Re: [ceph-users] Sick Nautilus cluster, OOM killing OSDs, lots of osdmaps - Dev

9 Oct 2019

[adding dev]

On Wed, 9 Oct 2019, Aaron Johnson wrote:
...
  Hi all

 I have a smallish test cluster (14 servers, 84 OSDs) running 14.2.4.  
 Monthly OS patching and reboots that go along with it have resulted in 
 the cluster getting very unwell.

 Many of the servers in the cluster are OOM-killing the ceph-osd 
 processes when they try to start.  (6 OSDs per server running on 
 filestore.). Strace shows the ceph-osd processes are spending hours 
 reading through the 220k osdmap files after being started. 
Is the process size growing during this time?  There should be a cap to 
the size of the OSDMap cache; perhaps there is a regression there.

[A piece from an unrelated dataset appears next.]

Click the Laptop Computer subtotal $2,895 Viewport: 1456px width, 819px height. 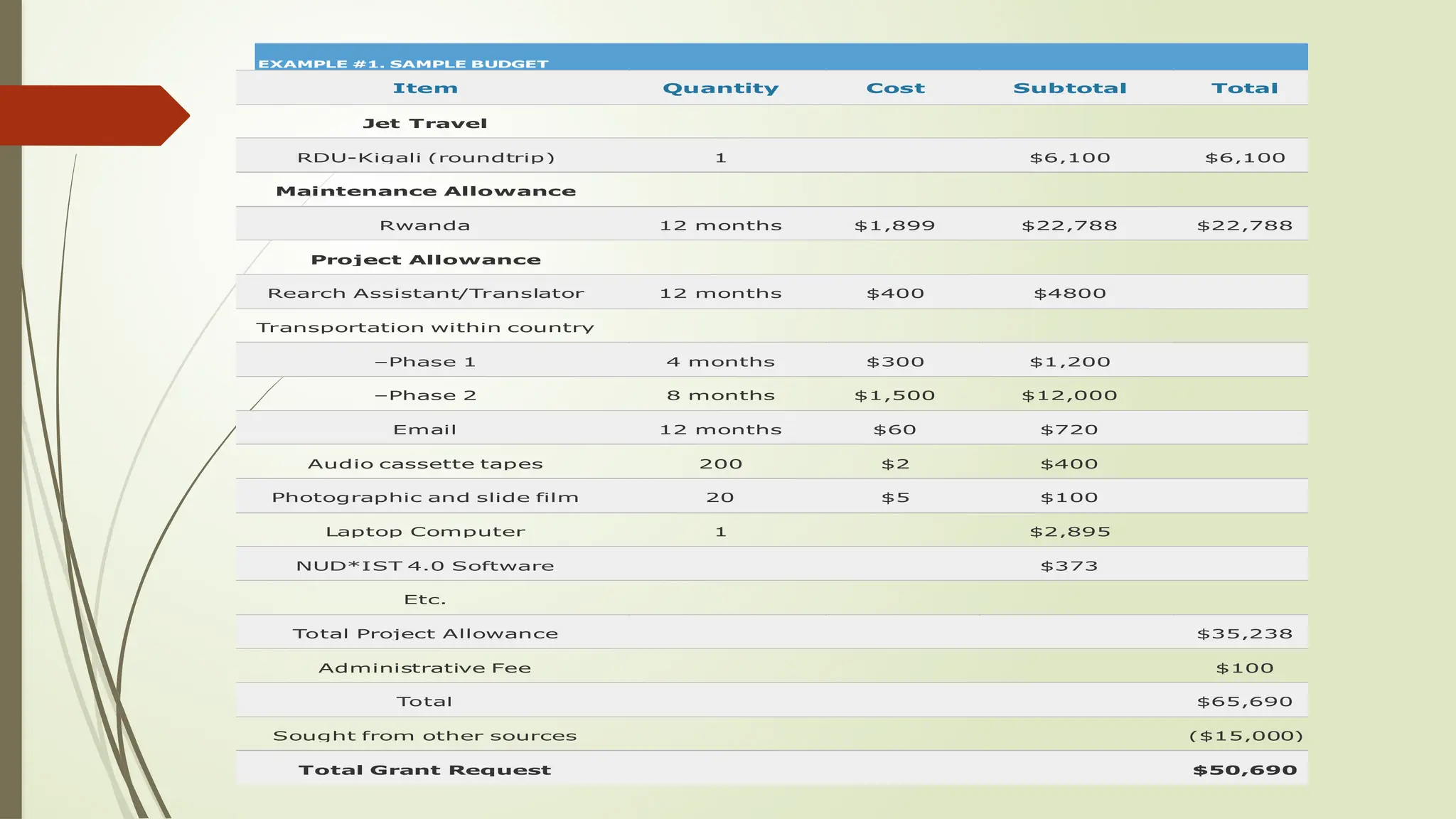(1069, 531)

One common thing to do here is 'ceph osd set noup' and restart the OSD, 
and then monitor the OSD's progress catching up on maps with 'ceph daemon 
osd.NN status' (compare the epoch to what you get from 'ceph osd dump | 
head').  This will take a while if you are really 220k maps (!!!) behind,
but the memory usage during that period should be relatively constant.

...
  This behavior started after we recently made it about
72% full to see 
 how things behaved.  We also upgraded it to Nautilus 14.2.2 at about the 
 same time.

 I’ve tried starting just one OSD per server at a time in hopes of 
 avoiding the OOM killer.  Also tried setting noin, rebooting the whole 
 cluster, waiting a day, then marking each of the OSDs in manually.  The 
 end result is the same either way.  About 60% of PGs are still down, 30% 
 are peering, and the rest are in worse shape. 
Usually in instances like this in the past, getting all OSDs to catch up 
on maps and then unsetting 'noup' will let them all come up and peer at 
the same time.  But usually what has happened is many of the OSDs are not 
caught up and it's not immediately obvious, so PGs don't peer.  So setting 
noup and waiting for all osds to be caught up (as per 'ceph daemon osd.NNN 
status') first generally helps.

But none of that explains why you're seeing OOM, so I'm curious what you 
see with memory usage while OSDs are catching up...

Thanks!
sage

...

 Anyone out there have suggestions about how I should go about getting 
 this cluster healthy again?  Any ideas appreciated.

 Thanks!

 - Aaron